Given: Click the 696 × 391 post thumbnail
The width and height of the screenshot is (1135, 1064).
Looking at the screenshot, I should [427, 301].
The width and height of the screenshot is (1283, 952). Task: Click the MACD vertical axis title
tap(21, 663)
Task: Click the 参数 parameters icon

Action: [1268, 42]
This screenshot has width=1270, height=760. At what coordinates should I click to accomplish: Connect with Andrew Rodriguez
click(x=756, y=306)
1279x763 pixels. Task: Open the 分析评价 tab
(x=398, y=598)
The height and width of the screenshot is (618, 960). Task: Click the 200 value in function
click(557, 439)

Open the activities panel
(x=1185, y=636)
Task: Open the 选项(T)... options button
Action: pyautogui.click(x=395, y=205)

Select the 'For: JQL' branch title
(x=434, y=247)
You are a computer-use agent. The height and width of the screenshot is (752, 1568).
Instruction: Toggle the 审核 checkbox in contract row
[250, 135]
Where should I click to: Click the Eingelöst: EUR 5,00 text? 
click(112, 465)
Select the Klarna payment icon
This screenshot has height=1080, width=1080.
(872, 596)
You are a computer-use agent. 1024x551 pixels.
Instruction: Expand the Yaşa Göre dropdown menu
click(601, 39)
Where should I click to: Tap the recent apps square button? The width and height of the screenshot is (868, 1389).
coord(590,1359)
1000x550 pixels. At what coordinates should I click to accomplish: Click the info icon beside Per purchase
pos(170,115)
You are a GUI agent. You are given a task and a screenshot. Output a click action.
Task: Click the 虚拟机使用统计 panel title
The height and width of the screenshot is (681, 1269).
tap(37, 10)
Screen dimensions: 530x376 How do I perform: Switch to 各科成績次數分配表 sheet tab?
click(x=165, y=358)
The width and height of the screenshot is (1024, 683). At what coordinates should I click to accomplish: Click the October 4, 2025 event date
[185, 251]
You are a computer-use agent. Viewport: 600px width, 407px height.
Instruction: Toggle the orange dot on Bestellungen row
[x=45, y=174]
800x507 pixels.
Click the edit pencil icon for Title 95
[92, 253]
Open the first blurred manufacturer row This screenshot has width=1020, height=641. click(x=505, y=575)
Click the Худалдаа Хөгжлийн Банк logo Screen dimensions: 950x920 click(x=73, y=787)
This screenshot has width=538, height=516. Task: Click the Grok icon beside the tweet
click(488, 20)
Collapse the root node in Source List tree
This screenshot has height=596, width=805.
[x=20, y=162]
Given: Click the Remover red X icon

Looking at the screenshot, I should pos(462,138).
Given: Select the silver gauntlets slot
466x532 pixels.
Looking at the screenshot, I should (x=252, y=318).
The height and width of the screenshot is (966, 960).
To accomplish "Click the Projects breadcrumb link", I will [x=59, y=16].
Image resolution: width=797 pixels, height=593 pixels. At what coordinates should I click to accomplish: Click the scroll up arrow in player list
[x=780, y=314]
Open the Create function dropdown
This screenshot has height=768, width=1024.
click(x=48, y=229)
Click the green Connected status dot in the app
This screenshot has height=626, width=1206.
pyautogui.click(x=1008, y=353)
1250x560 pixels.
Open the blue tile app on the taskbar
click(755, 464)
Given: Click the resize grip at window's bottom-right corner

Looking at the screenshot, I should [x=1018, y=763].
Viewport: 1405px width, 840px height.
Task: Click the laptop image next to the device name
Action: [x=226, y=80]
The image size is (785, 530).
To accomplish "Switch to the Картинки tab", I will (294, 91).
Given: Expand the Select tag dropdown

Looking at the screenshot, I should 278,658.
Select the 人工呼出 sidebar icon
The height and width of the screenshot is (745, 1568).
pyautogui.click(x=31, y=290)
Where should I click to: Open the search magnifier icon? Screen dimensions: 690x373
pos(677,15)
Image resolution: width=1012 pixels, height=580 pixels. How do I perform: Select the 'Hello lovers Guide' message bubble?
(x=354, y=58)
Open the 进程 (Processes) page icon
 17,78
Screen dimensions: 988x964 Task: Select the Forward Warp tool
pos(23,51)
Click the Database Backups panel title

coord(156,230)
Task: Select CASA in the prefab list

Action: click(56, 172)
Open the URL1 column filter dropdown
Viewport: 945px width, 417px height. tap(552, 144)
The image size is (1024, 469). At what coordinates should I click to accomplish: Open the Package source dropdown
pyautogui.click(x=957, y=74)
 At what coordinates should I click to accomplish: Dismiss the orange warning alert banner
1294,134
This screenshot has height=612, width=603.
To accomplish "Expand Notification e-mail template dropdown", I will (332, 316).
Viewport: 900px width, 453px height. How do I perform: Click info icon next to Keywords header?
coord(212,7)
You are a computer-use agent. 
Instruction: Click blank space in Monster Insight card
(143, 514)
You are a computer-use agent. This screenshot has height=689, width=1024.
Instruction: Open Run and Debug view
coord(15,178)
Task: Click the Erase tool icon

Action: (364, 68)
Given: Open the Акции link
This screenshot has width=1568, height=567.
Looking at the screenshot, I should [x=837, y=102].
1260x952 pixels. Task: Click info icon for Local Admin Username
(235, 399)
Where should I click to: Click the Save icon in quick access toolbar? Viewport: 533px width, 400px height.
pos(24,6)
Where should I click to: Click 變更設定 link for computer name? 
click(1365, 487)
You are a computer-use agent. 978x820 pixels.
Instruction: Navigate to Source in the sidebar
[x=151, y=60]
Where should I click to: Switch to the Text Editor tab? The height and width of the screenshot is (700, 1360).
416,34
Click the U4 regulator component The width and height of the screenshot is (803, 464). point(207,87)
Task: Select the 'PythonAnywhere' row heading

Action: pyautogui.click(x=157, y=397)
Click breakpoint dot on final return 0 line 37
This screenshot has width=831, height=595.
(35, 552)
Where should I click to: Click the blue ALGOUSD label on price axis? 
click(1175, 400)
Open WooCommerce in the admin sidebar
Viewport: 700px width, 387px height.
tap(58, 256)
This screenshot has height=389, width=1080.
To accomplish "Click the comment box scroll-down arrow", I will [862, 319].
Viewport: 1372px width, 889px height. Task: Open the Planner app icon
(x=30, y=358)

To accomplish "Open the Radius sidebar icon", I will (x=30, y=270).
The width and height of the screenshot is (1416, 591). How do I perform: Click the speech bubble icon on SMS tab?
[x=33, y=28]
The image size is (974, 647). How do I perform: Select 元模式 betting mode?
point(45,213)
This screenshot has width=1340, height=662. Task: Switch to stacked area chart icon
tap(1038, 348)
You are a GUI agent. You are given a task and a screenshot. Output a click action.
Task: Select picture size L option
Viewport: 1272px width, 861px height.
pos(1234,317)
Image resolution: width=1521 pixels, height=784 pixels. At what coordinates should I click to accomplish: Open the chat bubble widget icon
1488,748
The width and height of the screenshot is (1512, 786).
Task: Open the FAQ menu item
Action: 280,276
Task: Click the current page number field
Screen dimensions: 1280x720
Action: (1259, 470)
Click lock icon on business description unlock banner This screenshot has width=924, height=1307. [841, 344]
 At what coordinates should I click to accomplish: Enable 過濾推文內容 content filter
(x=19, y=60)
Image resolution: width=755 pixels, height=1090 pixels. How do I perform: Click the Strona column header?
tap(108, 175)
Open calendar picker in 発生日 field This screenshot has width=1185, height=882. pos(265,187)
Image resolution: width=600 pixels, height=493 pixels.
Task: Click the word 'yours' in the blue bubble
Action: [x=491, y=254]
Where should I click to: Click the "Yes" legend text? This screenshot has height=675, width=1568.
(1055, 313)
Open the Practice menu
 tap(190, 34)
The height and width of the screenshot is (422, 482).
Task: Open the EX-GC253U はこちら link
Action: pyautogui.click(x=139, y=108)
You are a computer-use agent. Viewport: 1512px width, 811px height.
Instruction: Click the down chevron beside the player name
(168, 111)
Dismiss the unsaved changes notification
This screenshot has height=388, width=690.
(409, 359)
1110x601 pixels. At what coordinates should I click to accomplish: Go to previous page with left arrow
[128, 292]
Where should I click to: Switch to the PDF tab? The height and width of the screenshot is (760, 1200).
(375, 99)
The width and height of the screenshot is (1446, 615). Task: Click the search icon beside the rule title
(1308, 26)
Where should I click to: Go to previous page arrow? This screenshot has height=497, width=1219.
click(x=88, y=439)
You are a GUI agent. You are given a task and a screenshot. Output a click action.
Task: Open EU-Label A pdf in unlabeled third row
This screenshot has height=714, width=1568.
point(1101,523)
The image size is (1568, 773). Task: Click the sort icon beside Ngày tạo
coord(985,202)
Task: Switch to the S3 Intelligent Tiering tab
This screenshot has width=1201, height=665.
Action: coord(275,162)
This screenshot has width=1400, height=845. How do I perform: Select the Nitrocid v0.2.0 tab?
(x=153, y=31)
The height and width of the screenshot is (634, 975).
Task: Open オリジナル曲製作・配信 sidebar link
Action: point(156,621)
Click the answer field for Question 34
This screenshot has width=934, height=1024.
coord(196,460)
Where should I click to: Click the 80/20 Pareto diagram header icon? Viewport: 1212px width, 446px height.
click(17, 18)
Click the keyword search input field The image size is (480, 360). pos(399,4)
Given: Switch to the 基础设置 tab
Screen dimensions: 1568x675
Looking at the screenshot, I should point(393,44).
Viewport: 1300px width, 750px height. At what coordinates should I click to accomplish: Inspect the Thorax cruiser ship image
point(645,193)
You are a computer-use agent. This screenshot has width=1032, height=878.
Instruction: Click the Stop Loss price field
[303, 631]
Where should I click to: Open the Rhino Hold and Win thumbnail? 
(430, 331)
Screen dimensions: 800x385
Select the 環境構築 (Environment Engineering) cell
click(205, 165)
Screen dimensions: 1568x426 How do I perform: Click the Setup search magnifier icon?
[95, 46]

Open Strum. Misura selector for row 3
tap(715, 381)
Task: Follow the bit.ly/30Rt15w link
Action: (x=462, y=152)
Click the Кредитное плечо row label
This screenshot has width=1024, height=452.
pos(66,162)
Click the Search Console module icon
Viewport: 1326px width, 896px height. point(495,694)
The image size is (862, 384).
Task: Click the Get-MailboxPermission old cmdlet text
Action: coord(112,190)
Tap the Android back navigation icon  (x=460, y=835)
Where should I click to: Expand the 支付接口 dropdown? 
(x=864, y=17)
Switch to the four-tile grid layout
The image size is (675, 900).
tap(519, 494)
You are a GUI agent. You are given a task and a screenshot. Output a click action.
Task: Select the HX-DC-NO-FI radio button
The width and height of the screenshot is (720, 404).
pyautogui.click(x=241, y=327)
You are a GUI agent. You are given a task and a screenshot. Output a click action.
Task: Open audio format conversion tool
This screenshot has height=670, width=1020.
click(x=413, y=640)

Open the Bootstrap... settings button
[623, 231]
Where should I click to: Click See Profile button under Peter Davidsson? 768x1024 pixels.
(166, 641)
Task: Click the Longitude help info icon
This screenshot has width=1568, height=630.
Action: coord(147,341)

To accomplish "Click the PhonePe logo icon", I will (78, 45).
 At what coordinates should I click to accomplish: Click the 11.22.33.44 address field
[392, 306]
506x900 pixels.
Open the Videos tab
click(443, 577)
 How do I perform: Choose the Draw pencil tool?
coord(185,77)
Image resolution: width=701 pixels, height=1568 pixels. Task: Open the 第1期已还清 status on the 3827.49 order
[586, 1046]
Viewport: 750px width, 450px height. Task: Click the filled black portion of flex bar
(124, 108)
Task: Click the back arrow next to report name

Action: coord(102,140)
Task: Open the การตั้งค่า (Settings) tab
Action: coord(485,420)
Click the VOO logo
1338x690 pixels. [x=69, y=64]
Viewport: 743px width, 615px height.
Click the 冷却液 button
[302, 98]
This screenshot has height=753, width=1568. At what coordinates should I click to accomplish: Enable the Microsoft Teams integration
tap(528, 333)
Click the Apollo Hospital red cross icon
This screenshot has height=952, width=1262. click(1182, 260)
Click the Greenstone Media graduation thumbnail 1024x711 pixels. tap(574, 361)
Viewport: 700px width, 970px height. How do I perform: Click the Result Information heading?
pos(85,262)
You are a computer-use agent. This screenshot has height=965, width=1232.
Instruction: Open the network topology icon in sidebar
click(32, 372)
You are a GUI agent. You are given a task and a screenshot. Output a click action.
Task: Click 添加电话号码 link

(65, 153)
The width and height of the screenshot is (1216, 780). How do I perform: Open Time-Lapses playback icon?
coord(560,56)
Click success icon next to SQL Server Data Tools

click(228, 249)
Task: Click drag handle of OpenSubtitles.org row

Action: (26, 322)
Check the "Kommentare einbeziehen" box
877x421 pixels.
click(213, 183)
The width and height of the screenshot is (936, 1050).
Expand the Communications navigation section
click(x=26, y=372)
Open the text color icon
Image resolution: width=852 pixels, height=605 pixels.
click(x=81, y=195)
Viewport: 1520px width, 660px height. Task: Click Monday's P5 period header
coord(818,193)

◆ **WORK TO BE COMPLETED**:
Lines with the string "will": say how many appear in the entries above, giving the number alone.

◆ **SOLUTION FOR THIS EXERCISE**:
6